Two cardinal moments of his development lie clear before us in the history of Man: the generic national, and the unnational universal. If we still look forward to the Future for the completion of the second evolutionary step, yet in the Past we have the rounded-off conclusion of the first set clear as day before our eyes. To what a pitch man once- so far as, governed by generic ancestry, by community of mother-tongue, by similarity of climate, and the natural surroundings of a common fatherland, he yielded himself unconsciously to the influence of Nature-to what a pitch man once was able to unfold himself beneath these welnigh directly moulding influences, we have certainly full reason to acknowledge with most heartfelt thanks. It is in the natural customs of all peoples, so far as they embrace the normal man, and even of those decried as most uncultured, that we first learn the truth of human nature in its full nobility, and in its real beauty. Not one true virtue has any Religion soever taken into itself as its god's command, but it was already self-included in these natural customs; not one genuine idea of human right has the later civilised State developed-though, alas, to the point of complete distortion!-but it already found its sure expression in them; not one veritable discovery for the common weal has later Culture made her own-with arrogant ingratitude!-but she derived it from the fruits of the homely understanding of the stewards of those customs.

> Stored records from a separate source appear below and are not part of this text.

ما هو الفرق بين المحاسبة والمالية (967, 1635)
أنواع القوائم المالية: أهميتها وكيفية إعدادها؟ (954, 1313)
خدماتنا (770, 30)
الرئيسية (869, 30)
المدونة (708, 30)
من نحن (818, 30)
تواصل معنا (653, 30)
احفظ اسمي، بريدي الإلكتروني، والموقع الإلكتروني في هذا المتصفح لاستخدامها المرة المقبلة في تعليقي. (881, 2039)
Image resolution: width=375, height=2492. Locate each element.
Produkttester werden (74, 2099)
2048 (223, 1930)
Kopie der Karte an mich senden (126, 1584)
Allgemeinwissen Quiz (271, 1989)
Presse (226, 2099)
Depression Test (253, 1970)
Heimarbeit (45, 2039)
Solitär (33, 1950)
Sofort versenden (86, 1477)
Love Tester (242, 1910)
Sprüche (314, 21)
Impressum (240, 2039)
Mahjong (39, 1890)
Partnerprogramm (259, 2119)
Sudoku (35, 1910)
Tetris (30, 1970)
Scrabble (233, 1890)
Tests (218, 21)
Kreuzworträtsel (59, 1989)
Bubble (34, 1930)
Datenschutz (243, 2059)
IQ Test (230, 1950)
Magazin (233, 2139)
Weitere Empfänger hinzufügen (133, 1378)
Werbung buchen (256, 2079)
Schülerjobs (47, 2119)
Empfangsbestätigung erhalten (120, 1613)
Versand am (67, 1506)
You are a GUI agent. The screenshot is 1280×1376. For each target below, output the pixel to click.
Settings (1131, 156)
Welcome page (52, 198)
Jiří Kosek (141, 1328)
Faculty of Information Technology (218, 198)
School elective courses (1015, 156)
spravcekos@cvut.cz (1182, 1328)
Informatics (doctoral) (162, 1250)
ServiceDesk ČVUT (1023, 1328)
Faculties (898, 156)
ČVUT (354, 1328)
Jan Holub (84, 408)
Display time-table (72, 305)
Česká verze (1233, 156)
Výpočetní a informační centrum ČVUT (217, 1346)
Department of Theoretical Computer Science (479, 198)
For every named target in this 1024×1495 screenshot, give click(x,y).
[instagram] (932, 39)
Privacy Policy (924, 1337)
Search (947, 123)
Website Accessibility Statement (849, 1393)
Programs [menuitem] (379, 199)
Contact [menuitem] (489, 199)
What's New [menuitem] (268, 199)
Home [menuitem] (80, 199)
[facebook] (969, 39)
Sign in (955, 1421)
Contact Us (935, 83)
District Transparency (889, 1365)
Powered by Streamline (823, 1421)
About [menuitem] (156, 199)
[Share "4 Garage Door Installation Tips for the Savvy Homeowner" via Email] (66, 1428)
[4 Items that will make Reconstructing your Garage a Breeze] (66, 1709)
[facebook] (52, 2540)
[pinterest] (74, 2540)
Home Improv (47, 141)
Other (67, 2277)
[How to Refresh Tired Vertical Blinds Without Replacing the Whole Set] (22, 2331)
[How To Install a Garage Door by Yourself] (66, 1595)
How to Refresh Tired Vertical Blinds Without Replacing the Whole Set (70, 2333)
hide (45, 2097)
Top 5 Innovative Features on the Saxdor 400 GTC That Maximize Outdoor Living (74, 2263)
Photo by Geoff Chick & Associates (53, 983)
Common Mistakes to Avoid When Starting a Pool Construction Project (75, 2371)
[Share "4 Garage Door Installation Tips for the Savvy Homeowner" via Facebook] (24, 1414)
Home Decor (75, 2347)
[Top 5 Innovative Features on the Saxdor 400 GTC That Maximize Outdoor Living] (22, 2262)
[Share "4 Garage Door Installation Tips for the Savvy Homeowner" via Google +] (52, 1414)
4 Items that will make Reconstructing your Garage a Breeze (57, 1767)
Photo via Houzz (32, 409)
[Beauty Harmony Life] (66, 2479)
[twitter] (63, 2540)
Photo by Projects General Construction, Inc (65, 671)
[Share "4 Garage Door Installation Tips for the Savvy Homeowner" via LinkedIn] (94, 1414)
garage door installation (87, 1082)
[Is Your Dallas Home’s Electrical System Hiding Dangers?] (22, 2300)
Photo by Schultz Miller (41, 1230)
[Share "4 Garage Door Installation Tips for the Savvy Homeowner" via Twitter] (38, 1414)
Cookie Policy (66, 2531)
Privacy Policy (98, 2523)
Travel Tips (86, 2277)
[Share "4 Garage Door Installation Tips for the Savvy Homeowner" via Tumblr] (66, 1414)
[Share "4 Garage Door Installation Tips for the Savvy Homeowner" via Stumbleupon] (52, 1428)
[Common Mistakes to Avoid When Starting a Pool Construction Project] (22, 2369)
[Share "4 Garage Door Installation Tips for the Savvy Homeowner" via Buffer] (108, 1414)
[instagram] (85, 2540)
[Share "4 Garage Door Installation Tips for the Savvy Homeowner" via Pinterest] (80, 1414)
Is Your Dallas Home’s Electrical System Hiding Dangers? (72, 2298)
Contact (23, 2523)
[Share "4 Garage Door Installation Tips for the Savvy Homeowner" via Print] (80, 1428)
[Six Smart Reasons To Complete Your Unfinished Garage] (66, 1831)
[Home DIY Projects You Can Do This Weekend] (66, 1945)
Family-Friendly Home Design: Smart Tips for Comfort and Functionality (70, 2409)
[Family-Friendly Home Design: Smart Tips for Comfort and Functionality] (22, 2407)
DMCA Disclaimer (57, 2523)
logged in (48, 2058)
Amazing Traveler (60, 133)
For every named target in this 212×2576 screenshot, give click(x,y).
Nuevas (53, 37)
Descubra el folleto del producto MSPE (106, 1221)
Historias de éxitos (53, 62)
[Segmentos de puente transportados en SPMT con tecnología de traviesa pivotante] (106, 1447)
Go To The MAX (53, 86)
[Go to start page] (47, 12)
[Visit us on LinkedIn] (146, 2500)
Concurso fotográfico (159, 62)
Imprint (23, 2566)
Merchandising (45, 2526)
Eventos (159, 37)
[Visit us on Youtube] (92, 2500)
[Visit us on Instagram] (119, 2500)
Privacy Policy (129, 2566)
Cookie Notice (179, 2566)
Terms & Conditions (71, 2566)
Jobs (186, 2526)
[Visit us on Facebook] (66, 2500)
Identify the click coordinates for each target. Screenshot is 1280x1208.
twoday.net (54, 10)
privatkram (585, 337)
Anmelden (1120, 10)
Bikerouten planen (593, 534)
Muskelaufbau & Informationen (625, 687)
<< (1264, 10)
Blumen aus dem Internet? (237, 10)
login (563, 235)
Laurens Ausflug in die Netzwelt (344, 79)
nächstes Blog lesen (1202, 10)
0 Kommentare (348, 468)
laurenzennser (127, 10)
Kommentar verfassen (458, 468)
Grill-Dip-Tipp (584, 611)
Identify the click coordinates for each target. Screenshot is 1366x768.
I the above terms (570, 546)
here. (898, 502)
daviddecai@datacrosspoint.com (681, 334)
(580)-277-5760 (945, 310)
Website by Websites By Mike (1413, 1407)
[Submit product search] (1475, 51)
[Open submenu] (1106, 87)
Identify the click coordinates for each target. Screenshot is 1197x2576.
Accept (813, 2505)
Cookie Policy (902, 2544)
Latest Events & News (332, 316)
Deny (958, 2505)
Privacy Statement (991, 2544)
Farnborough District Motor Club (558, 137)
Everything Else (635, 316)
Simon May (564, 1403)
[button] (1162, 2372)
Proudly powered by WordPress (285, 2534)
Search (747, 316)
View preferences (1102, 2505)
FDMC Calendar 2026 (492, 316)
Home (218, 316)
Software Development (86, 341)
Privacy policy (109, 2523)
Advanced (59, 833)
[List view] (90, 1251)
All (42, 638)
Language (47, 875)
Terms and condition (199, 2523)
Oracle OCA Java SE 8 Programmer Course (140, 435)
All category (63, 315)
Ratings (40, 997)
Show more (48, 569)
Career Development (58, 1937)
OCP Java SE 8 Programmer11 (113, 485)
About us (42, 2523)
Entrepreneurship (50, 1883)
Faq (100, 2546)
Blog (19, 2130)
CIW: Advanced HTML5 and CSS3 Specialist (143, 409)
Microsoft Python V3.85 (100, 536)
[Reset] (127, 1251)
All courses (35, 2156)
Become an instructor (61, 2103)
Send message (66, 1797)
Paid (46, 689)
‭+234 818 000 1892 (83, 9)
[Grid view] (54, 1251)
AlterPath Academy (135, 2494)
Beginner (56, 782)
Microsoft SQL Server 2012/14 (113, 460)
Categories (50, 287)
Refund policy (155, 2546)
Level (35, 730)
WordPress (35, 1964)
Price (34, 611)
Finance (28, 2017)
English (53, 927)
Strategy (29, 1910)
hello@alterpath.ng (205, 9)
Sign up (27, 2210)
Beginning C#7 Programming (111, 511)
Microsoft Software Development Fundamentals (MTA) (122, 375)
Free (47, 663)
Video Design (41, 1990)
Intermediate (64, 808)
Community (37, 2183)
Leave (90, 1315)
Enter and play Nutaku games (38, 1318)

But that Art is not an artificial product,-that the need of Art is not an arbitrary issue, but an inbred craving of the natural, genuine, and uncorrupted man,-who proves this in more striking manner than just these Peoples? Nay, whence shall our uneasy 'spirit' derive its proofs of Art's necessity, if not from the testimony of this artistic instinct and its glorious fruits afforded by these nature-fostered peoples, by the great Folk itself? Before what phenomenon do we stand with more humiliating sense of the impotence of our frivolous culture, than before the art of the Hellenes? To this, to the art of the darlings of all-loving Nature, of those fairest children whom. the great glad Mother holds up to us before the darksome cloud of modern modish culture, as the triumphant tokens of what she can bring forth,-let us look far hence to glorious Grecian Art, and gather from its inner understanding the outlines for the Art-work of the Future! Nature has done all that she could do,-she has given birth to the Hellenic people, has fed it at her breast and formed it by her mother-wisdom; she sets it now before our gaze with all a mother's pride, and cries to wide mankind with mother-love: 'This have I done for you; now, of your love for one another, do ye that which ye can!'
Thus have we then to turn Hellenic art to Human art; to loose from it the stipulations by which it was but an Heilenic and not a Universal art. The garment of Religion, in which alone it was the common Art of Greece, and after whose removal it could only, as an egoistic, isolated art-species, fulfil the needs of Luxury-however fair-but no longer those of Fellowship,-this specific garb of the Hellenic Religion, we have to stretch it out until its folds embrace the Religion of the Future, the Religion of Universal Manhood, and thus to gain already a presage of the Art-work of the Future. But this bond of union, this Religion of the Future, we wretched ones shall never clasp the while we still are lonely units, howe'er so many be our numbers who feel the spur towards the Art-work of the Future. The Art-work is the living presentation of Religion ;-but religions spring not from the artist's brain; their only origin is from the Folk.-
Let us then-without a spark of egoistic vanity, without attempting to console ourselves with any kind of self- derived illusion, but honestly and lovingly and hopefully devoted to the Art-work of the Future-content ourselves to- day by testing first the nature of the art-species which, in their shattered segregation, make up the general substance of our modern art; let us sharpen our gaze for this examination by glancing at Hellenic art; and thereafter let us draw a bold and confident conclusion anent the great and universal Art-work of the Future!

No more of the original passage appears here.